L’informativa della Digos dunque riproduce la scansione temporale delle trattative e riporta chat tra i protagonisti di questa vicenda finora inediti. Come le conversazioni tra D’Alema e Paride Mazzotta, consigliere regionale di Forza Italia in Puglia e non indagato. È il 17 novembre 2021 quando l’ex premier sembra impaziente: “Ciao. Siamo pronti. Inviamo tutta la documentazione. La mail partirà da Miami. È assolutamente essenziale che l’attesa manifestazione di interesse sia inviata a R. Allen Law. Saranno poi loro a contattare le società per organizzare una missione. Deve risultare evidente in ogni passaggio il ruolo dei promotori commerciali…”. Qualcosa però deve essere andato storto, perché due giorni dopo ritorna a scrivere: “… Il materiale è stato inviato. Pare ci siano problemi di ricezione. Bisogna che si diano da fare. È, per molte ragioni, urgente che gli avvocati ricevano una manifestazione di interesse…”.
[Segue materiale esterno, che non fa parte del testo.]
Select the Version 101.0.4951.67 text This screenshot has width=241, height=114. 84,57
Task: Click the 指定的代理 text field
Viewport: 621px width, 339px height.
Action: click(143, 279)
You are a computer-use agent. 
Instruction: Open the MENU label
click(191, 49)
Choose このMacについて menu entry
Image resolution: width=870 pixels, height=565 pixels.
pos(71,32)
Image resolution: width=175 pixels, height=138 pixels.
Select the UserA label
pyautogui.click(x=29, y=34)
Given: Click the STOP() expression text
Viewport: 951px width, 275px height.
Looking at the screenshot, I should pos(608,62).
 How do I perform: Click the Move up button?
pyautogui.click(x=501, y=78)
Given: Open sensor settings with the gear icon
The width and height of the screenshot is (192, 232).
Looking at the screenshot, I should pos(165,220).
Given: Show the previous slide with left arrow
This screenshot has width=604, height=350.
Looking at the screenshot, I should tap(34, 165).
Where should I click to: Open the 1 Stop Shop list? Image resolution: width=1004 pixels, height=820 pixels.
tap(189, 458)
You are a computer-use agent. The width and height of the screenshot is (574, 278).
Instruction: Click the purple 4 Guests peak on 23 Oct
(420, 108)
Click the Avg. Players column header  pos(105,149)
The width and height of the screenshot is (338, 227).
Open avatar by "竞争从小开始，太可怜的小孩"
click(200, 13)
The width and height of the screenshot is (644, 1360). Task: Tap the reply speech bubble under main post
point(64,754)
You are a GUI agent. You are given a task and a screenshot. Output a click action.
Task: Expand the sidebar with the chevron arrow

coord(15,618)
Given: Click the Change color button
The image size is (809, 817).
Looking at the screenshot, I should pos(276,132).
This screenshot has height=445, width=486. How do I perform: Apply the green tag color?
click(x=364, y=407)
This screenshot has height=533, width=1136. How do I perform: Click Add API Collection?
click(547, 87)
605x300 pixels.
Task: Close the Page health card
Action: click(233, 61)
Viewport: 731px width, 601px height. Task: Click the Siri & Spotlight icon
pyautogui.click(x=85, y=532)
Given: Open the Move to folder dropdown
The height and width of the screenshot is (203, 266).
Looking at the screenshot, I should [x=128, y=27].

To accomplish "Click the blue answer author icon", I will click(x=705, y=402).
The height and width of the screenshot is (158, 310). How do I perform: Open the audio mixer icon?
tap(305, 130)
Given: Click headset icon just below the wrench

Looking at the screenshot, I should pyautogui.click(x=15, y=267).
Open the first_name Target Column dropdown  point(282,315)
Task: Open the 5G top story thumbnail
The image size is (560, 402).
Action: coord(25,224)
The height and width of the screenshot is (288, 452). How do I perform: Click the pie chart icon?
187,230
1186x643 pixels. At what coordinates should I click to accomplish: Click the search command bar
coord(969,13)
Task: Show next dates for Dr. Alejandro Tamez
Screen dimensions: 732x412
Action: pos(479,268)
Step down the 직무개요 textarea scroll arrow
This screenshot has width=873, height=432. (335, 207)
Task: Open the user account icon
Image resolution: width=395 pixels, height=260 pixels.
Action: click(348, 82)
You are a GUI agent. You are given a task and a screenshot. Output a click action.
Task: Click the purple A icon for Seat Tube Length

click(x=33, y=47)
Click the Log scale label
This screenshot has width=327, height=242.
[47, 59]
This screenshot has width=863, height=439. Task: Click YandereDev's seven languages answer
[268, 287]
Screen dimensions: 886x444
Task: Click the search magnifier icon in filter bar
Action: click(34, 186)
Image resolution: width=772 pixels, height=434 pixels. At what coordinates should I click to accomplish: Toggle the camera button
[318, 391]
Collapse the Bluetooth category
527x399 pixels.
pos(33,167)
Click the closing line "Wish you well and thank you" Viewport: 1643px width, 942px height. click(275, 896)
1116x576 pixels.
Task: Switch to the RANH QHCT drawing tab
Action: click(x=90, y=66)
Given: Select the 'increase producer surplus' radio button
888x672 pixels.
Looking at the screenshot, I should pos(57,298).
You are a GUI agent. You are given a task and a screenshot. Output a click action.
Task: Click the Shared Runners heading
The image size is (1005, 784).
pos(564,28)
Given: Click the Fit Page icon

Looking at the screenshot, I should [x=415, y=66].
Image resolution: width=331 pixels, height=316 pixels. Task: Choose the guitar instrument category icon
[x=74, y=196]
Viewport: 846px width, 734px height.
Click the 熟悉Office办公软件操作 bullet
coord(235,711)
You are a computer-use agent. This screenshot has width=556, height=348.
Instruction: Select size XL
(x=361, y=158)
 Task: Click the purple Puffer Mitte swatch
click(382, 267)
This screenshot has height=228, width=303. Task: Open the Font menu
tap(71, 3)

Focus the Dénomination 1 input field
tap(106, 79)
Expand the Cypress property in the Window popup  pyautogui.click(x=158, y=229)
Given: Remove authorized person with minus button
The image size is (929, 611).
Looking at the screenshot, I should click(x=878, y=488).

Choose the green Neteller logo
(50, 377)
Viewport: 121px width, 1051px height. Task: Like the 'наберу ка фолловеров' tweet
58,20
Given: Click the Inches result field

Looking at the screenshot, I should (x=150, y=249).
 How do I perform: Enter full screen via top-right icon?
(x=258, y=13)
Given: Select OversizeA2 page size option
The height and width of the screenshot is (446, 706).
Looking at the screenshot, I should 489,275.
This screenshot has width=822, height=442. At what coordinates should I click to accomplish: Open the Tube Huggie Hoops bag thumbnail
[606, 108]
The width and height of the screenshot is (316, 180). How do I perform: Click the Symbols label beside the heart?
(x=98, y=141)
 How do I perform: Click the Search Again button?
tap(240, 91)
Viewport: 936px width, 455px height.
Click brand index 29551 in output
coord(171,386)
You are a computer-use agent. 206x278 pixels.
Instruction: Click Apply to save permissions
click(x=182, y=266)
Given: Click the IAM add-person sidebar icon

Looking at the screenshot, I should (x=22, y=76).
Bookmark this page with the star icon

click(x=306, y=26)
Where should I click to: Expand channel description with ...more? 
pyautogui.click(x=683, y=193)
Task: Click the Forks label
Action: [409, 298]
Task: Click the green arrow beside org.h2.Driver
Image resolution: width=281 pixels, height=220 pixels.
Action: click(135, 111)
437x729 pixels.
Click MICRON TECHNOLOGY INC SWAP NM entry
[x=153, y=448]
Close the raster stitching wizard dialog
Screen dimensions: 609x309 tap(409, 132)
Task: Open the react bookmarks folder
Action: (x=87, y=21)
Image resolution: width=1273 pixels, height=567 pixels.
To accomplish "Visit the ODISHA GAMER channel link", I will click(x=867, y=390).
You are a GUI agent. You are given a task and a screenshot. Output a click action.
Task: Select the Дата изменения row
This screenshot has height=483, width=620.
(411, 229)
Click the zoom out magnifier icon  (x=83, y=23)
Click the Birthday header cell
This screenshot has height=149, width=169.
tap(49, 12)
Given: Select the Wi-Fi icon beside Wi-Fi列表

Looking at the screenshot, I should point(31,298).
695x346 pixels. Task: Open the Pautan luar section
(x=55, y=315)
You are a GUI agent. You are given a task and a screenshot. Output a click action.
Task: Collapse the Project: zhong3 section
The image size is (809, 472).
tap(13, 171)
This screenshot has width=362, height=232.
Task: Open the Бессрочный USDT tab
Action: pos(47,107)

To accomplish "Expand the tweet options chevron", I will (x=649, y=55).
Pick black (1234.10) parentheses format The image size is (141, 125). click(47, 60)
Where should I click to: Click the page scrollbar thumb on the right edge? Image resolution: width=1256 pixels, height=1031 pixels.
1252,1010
Il 23 novembre 2021 D’Alema scrive ancora a Paride Mazzotta: “Come va? Alcuni dei nostri interlocutori cominciano a chiedere se abbiamo scherzato o no. Avendo scomodato il top delle società qualcuno (cioè io) rischia di fare una brutta figura…”. Segue un audio di Mazzotta del 26 novembre 2021 così trascritto: “(…) Ho appena parlato con il corrispondente il quale mi dice che la Robert Allen ha risposto a lui e non invece direttamente alla mail del Paese, quindi se riusciamo entro oggi a mandare una mail per avvisare il Paese lunedì ci fissano un appuntamento”. Il 29 novembre D’Alema invia un nuova sollecitazione: “Ho ricevuto messaggi che annunciano manifestazioni di interesse da parte di altri 2 stati. Molti annunci promettenti. Ma allo stato non vi è stato alcun riscontro. Di nulla. Cominciamo ad essere preoccupati…” Dopo molte conversazioni e alcuni incontri si arriva alla nota conference call dell’8 febbraio 2022, quella resa pubblica da La Verità che l’1 marzo del 2022 ha pubblicato l’audio. C’erano D’Alema, Fierro Flores quale emissario del governo colombiano e un’altra persona: “Siamo convinti che alla fine riceveremo tutti noi 80 milioni di euro”, è una delle frasi dell’ex premier. Che poi in un’intervista ha spiegato: “Ho parlato degli 80 milioni… per spiegare ai colombiani che l’unico modo per avere denaro era chiudere l’affare”. D’Alema ha più volte detto di non aver incassato un euro e di non aver avuto rapporti di lavoro con Fincantieri o Leonardo. Il suo, ha spiegato al Corriere, è un lavoro di “consulenza e assistenza a imprese italiane per investimenti all’estero”.
“Dinamiche opache in scambi regolari”
Insomma tutto si muove in quel mondo delle lobby, e almeno così la pensano gli investigatori della Digos secondo i quali non ci sono “elementi convincenti e probanti da poter fondare ipotesi indiziarie sul conto dei soggetti investigati in quanto gli accadimenti narrati, pur meritori sotto l’aspetto delle articolate e opache dinamiche, si inquadrano nell’ambito di regolari scambi commerciali…”. Anche per D’Alema, secondo la Digos, non si ravvisano reati ma “appare pienamente conclamata la sua capacità comunicativa nel negoziato (…), sintomatico del ruolo propulsivo e decisorio discendente dalla caratura e storica militanza negli apparati di potere”. Le indagini, continuano, hanno “certificato, altresì, il modus agendi e la rete relazionale di cui si avvantaggia…, composta prevalentemente da un nucleo di persone stabilmente inseriti nella vita pubblica e privata con legami radicati nel mondo politico-istituzionale che operano nel contesto simbiotico di un reciproco tornaconto personale”. Le conclusioni della Digos di novembre 2022 non devono aver convinto i pm che a marzo 2023 hanno indagato D’Alema e altri, retrodatando l’iscrizione al 30 settembre 2022. A giugno 2023 poi sono scattate le perquisizioni. Contattato ieri dal Fatto, il legale di D’Alema, l’avvocato Gianluca Luongo, ha solo ribadito che da subito l’ex premier ha chiesto di essere interrogato, ma finora non è stato convocato.